Tuesday, January 18, 2011

at strong resistance

Here is a daily chart of the cash S&P 500 going back to the start of the bull market in March 2009. The wavy red line is the 200 day moving average while the wavy blue line is the 50 day moving average.

At its current reading of 1290 the cash S&P is about 280 points above its July 2010 low (last blue rectangle). I think this is important because the last two time the S&P advanced 280 points from a significant low during this bull market the market dropped 90-100 points back to and below its 50 day moving average (first two blue rectangles).

1290 is likely to be strong resistance for two other reasons. First, the midpoint between the May 2008 top at 1442 and the September 2008 low at 837 on the Lehman bankruptcy is at 1289.50 (red arrow). Secondly, the S&P is about 120 points above its November 2010 low. The advance from the July 2010 low halted after it had gone 120 points (purple dash rectangles).

The reasonable inference is that a drop back to or even below the 50 day moving average (green arrows) will begin soon.

Even so, this remains a bull market. Any such drop would be a valuable buying opportunity and would probably be followed by another upswing into the 1350-1400 range.

2 comments:

Bill said...

Carl, here's a good article from CNBC.

"Complacency, Fleeing Insiders Point to Earnings Season Drop"

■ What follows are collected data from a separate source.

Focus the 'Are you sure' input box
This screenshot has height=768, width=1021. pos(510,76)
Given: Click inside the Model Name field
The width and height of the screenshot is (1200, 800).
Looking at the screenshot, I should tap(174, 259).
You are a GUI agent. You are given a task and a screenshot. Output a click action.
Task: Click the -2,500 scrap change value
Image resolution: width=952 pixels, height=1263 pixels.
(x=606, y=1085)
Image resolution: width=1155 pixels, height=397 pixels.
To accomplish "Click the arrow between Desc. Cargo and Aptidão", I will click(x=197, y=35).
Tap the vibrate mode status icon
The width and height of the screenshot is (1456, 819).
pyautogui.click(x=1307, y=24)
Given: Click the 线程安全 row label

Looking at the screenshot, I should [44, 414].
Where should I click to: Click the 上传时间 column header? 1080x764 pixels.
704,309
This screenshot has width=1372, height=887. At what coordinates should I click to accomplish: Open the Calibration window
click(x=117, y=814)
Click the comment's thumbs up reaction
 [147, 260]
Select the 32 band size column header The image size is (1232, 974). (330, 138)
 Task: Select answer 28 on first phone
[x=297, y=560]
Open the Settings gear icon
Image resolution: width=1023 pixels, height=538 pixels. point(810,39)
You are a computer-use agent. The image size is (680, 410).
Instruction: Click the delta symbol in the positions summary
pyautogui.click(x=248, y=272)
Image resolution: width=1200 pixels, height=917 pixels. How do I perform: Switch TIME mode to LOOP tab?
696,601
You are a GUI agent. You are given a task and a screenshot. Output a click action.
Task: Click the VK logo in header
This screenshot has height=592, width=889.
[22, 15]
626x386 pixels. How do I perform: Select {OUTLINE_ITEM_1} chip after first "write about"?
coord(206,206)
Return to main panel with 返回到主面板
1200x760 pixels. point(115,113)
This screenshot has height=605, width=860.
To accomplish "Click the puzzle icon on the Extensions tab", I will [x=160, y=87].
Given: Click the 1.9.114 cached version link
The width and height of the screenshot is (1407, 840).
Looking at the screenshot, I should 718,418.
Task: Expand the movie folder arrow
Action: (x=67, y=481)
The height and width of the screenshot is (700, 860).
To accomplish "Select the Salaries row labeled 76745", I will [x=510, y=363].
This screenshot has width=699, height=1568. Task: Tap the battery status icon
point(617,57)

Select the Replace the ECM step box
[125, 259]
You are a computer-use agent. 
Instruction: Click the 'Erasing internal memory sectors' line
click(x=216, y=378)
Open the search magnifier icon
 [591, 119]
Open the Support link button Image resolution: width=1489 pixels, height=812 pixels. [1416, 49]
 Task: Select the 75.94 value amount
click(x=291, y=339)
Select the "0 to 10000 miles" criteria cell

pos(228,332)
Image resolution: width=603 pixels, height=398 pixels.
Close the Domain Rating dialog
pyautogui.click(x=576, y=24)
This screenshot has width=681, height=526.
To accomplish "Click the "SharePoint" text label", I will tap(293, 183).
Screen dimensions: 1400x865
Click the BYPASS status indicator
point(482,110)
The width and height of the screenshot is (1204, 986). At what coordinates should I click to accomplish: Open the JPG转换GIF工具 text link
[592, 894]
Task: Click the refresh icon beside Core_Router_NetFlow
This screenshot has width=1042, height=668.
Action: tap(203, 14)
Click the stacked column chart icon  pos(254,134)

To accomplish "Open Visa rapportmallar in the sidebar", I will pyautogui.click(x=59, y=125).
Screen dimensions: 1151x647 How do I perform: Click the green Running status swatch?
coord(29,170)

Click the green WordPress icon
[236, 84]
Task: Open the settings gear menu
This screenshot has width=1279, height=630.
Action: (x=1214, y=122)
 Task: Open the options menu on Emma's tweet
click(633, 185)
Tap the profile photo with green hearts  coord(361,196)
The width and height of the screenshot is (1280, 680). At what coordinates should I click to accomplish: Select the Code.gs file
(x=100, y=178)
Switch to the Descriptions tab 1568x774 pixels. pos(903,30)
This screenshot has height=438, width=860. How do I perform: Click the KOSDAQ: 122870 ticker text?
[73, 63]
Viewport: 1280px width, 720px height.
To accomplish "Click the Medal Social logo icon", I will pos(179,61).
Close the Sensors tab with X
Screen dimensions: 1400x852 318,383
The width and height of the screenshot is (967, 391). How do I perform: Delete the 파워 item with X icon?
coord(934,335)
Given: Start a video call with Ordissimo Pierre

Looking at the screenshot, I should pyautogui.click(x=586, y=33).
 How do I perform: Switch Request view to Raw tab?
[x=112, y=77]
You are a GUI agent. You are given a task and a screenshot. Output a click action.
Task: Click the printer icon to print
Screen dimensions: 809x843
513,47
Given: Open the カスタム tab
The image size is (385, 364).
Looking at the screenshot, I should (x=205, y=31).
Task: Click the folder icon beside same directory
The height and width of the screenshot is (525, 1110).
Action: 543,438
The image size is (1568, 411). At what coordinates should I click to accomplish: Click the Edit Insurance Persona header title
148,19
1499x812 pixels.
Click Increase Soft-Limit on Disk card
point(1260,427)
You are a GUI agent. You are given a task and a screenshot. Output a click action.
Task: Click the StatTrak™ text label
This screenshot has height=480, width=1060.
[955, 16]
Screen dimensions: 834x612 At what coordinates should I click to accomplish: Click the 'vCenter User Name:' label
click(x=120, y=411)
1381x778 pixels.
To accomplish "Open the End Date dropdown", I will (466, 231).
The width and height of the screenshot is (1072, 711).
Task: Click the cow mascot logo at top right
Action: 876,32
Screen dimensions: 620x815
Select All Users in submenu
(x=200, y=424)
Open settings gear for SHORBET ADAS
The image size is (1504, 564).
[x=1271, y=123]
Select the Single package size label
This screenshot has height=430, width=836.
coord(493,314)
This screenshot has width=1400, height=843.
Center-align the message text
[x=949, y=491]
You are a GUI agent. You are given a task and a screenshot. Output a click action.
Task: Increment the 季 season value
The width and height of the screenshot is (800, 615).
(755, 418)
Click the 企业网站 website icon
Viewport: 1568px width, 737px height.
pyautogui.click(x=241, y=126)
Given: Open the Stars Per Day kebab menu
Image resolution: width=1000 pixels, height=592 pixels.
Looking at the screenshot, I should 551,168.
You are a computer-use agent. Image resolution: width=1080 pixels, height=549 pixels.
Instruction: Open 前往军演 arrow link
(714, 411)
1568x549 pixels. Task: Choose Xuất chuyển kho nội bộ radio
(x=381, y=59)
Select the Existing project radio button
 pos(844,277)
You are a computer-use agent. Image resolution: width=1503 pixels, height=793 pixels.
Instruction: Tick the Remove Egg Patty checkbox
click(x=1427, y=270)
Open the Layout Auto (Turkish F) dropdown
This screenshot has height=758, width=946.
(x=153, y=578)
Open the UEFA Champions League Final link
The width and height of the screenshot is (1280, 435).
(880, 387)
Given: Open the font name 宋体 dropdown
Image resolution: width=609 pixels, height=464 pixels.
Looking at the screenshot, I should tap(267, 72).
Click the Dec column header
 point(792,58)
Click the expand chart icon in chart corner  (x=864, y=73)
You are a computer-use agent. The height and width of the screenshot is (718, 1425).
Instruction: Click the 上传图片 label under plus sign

http://www.cnbc.com/id/41076255

“The S&P 500 is in line to be up for seven straight weeks,” said Art Cashin, director of NYSE floor operations for UBS Financial Services, in his widely read morning note. “That’s never happened before. Equally unique is the fact that the S&P has not fallen below its 10-day moving average for thirty straight trading days. That, too, has never happened before.”

freezinalberta said...

Carl, when the S&P drops, will the $US also drop. Or is there no correlation.